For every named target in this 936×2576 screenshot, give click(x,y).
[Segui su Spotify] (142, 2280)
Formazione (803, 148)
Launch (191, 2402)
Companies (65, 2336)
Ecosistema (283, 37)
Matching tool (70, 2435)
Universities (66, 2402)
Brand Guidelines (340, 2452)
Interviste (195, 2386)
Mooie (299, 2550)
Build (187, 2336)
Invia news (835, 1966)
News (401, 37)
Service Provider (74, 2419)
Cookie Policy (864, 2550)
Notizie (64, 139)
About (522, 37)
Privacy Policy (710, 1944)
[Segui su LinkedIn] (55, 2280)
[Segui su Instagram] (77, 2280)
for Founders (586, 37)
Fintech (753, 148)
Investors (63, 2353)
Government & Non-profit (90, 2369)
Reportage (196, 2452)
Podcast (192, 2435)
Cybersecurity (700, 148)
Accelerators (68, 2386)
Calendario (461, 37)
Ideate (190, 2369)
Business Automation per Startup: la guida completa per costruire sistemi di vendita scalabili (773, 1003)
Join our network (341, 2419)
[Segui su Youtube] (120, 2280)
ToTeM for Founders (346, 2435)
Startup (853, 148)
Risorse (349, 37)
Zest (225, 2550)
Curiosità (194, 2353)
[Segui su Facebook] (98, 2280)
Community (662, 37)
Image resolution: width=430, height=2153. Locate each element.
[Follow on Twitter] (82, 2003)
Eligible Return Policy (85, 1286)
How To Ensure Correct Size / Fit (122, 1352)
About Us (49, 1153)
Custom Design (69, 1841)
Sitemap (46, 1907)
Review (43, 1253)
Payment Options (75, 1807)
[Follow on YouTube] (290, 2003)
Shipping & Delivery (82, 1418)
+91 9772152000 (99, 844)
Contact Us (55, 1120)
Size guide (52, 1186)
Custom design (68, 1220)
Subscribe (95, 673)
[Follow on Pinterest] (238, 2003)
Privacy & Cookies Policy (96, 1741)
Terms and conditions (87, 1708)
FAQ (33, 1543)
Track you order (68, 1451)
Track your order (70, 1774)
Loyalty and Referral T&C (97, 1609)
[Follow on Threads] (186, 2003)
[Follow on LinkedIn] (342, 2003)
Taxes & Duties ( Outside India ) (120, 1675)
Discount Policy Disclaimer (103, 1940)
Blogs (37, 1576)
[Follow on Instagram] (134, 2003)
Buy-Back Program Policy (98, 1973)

# Brief:
Through the line that contains "News (401, 37)", copy the material above exactly, beginning at its first line and including nothing more.

# Response area:
For every named target in this 936×2576 screenshot, give click(x,y).
[Segui su Spotify] (142, 2280)
Formazione (803, 148)
Launch (191, 2402)
Companies (65, 2336)
Ecosistema (283, 37)
Matching tool (70, 2435)
Universities (66, 2402)
Brand Guidelines (340, 2452)
Interviste (195, 2386)
Mooie (299, 2550)
Build (187, 2336)
Invia news (835, 1966)
News (401, 37)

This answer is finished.